Ash Wednesday: A day to remember Christ

St. Patrick's Catholic Church in Rexburg will be holding ash distribution on Wednesday at 6, 7 and 8 p.m. Photo credit: Gabriela Fletcher

This Wednesday is a holy day for many Christians known as Ash Wednesday.

Ash Wednesday takes place exactly 46 days before Easter, which falls on Feb. 22 this year. On Ash Wednesday, those who celebrate can attend a special Mass that will be distributing ash to each participant.

According to Saint Ann Catholic Church, “The ashes symbolize the dust from which God made us. As the priest applies the ashes to a person’s forehead, he speaks the words: ‘Remember that you are dust, and to dust you shall return.'”

For some, ashes are also symbolic of grief for sin.

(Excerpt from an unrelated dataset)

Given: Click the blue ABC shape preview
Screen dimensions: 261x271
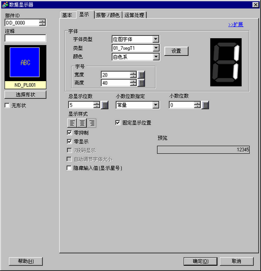Looking at the screenshot, I should (x=25, y=62).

Wearing the ashes is a sign of penance, or an action done out of repentance for sins committed. The ashes — made from burnt palm leaves from the previous year’s Palm Sunday and christened with holy water — are typically worn for the duration of the day as a reminder that all life on earth eventually ends.

This holy day is the first of the 40-day period (not including Sundays) called Lent, which is a season of fasting, prayer and almsgiving typically celebrated by Catholic and Protestant Christians. This period is representative of Christ’s 40-day fast in the wilderness where He was tempted by Satan, as recorded in the New Testament in Matthew 4.

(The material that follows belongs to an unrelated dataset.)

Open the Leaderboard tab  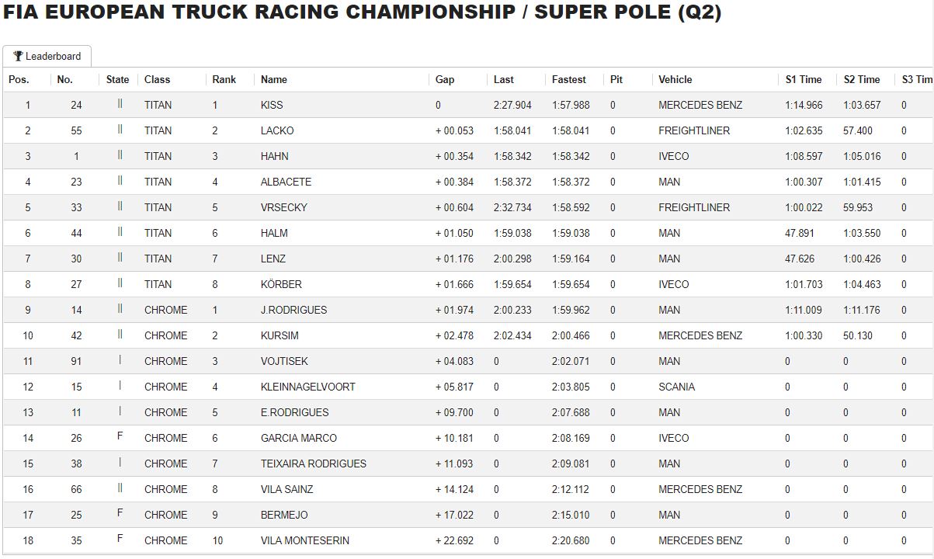(47, 57)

According to the United States Conference of Catholic Bishops, Christians are “not only to abstain from luxuries during Lent, but to a true inner conversion of heart as we seek to follow Christ’s will more faithfully.”

Lent is best known as a season where Christians hold a fast from different worldly habits or dependencies, or add something to their daily lives to better remember Christ and His sacrifice for the world’s sins. This fasting also serves as a way to practice self-discipline and prepare to partake of communion or the Eucharist.

“My husband and I are gonna say the rosary every day,” said Anna Luna, a member of the Catholic faith that will be participating in Lent. “Some people give up candy … smoking or drinking … You can even visit an old folks home, it’s really up to you. (The point is) to sacrifice something and remind you every single day to think of God.”

Though members of The Church of Jesus Christ of Latter-day Saints do not typically observe Lent, some may find value in giving up or adding something to their lives to remind them of Christ in preparation for Easter through a personal observance of Lent.